* _ДАННЫЕ ДЛЯ ЗАДАНИЯ_
▼

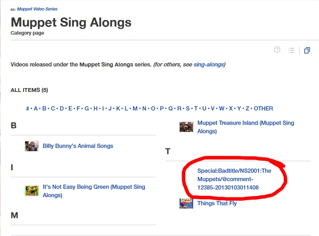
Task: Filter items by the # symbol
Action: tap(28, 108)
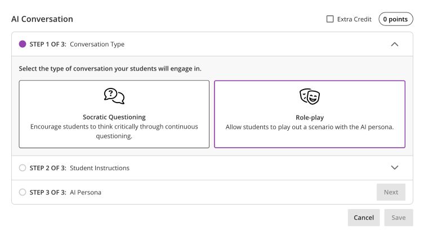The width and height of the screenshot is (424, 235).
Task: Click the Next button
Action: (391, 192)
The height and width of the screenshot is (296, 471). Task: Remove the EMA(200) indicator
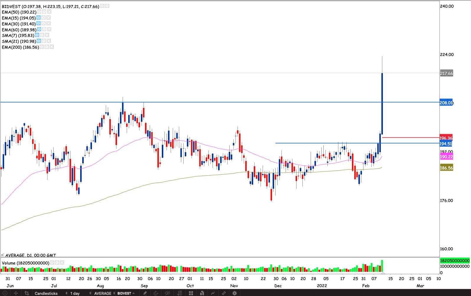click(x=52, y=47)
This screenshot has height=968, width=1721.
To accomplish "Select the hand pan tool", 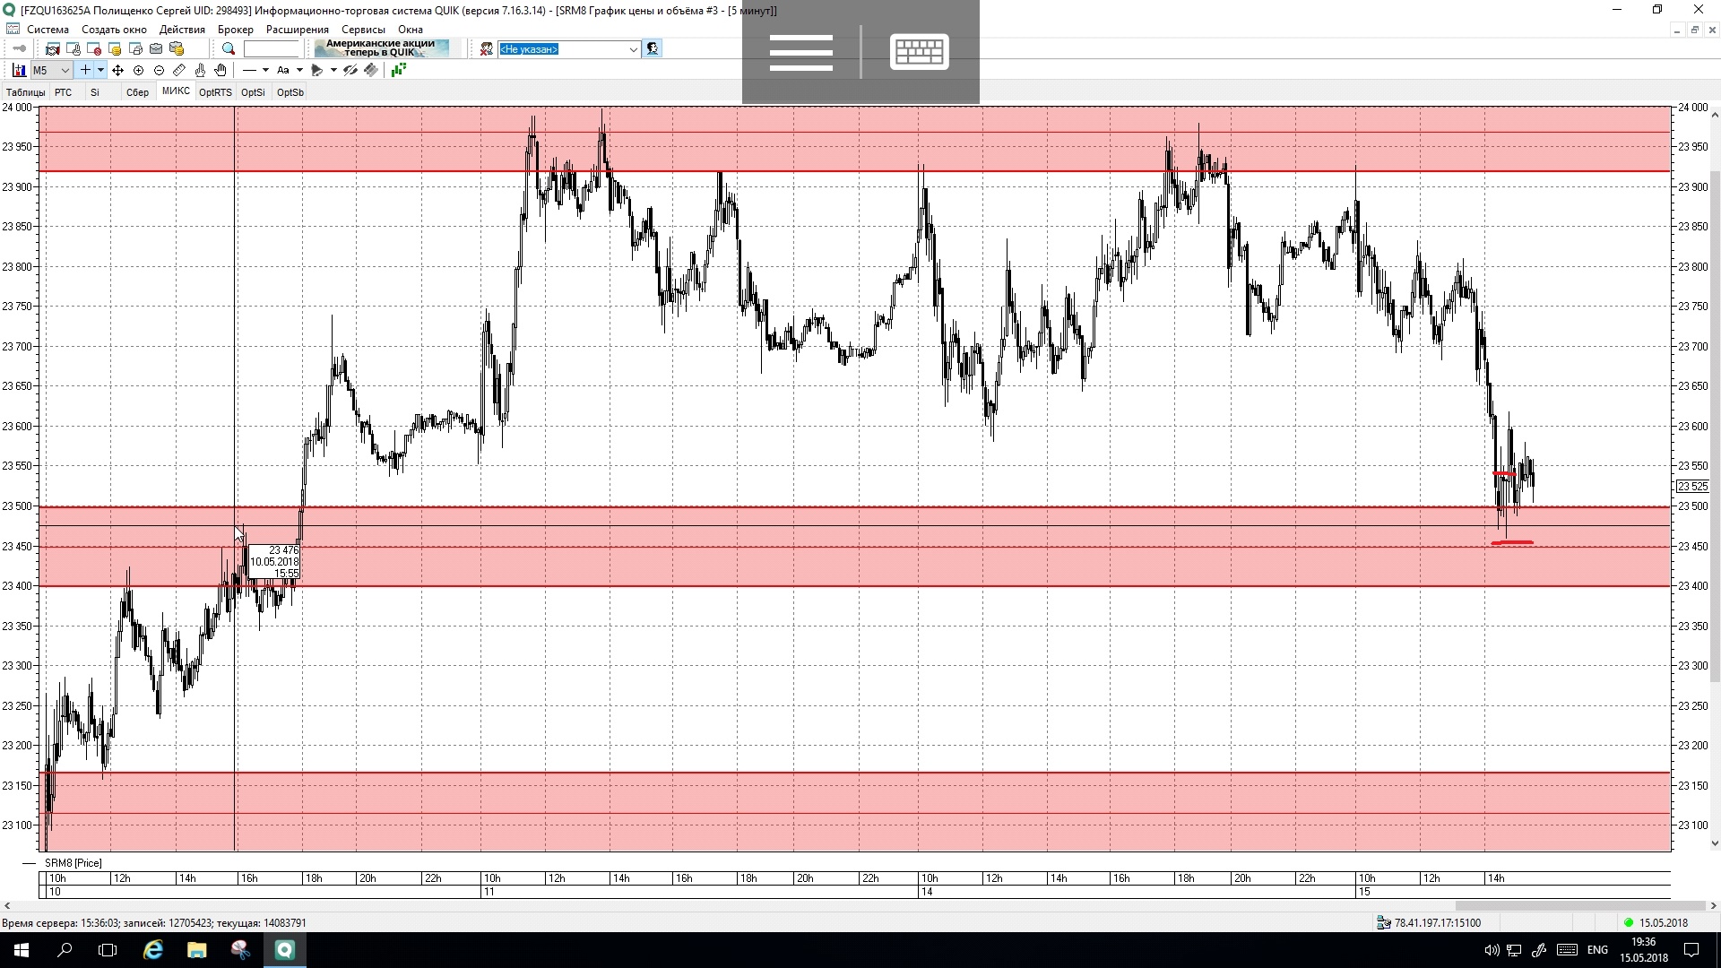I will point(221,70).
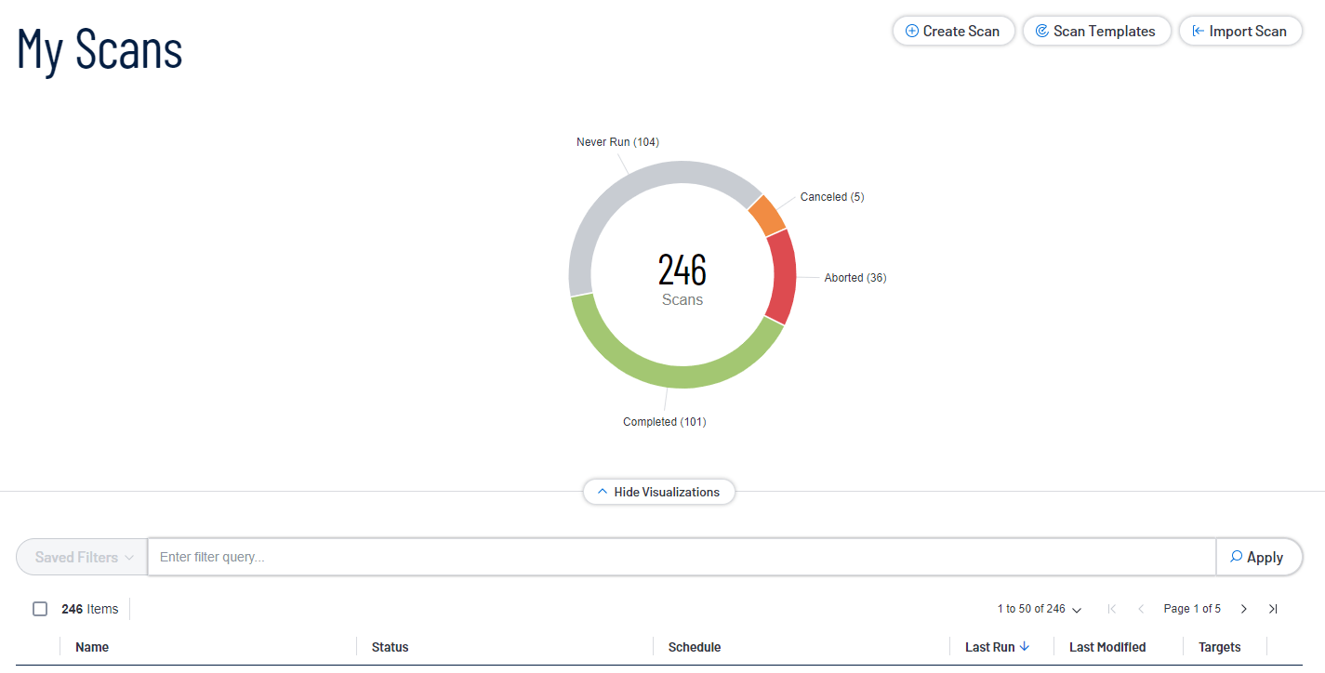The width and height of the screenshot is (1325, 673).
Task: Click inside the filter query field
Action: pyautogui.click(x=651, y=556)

▲
▼

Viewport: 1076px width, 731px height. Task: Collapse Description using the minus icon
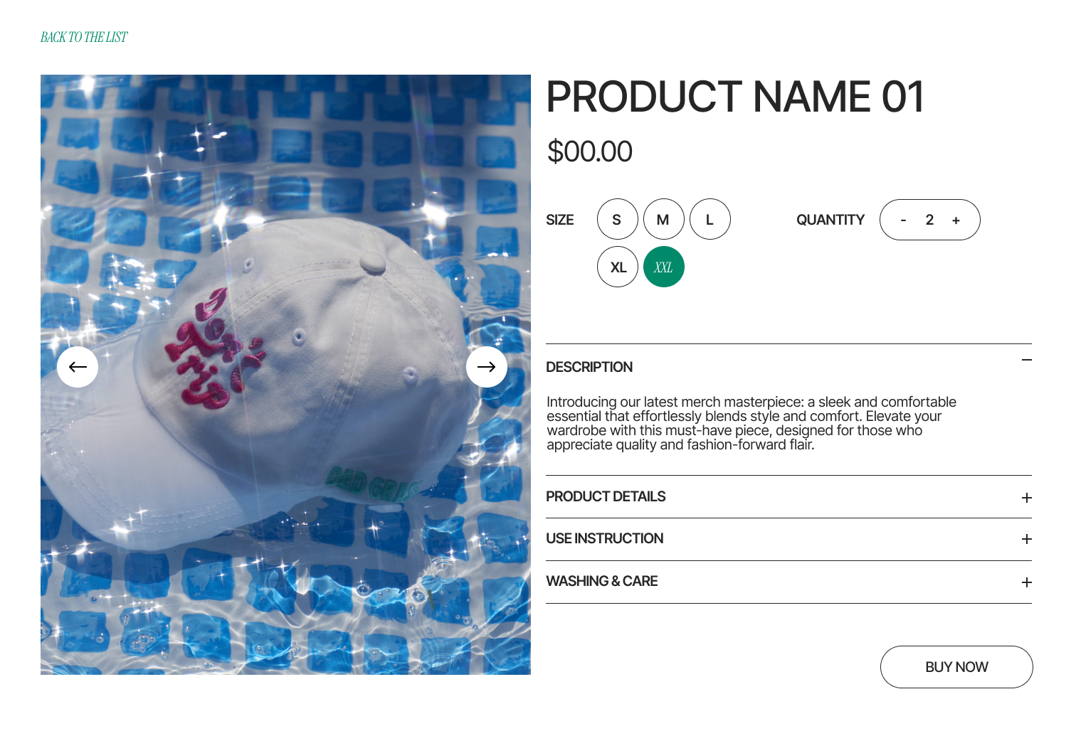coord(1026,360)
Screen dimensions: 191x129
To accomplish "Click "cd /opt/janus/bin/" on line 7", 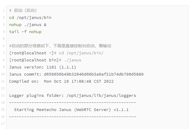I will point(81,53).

▲
▼

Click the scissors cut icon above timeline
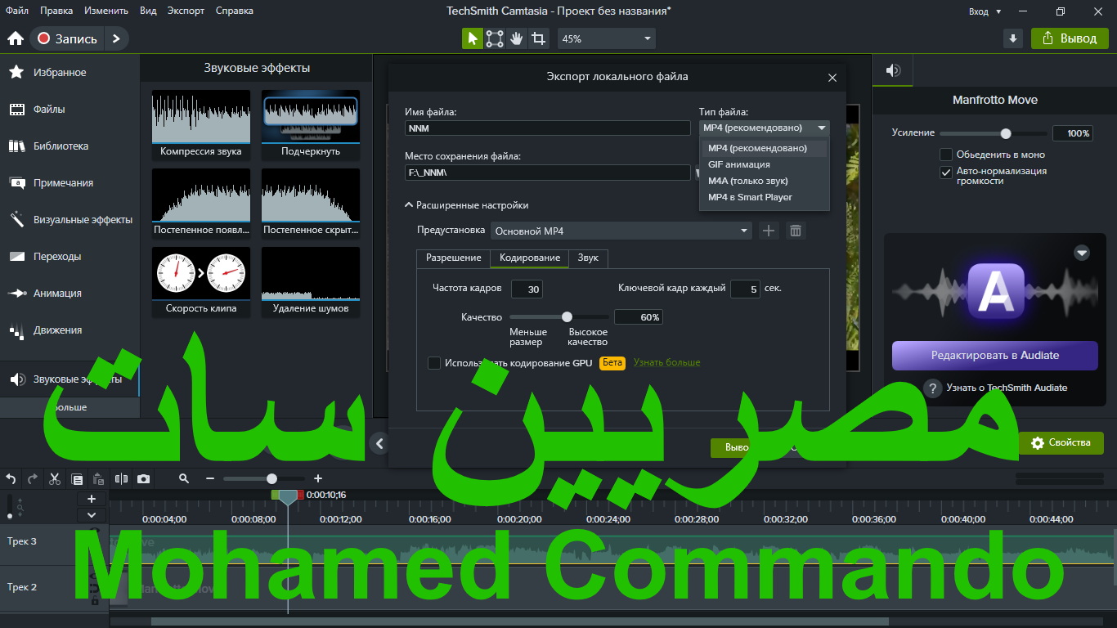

▲

* _ЗАДАНИЕ_
Перепишите без изменений фрагмент, который начинается строкой, содержащей "The height and", и заканчивается строкой, содержащей "click(x=52, y=47)". Обе эти строки входят во фрагмент, изображения в ответ не включайте.

* _ОТВЕТ НА ЗАДАНИЕ_
The height and width of the screenshot is (296, 471). Task: Remove the EMA(200) indicator
click(x=52, y=47)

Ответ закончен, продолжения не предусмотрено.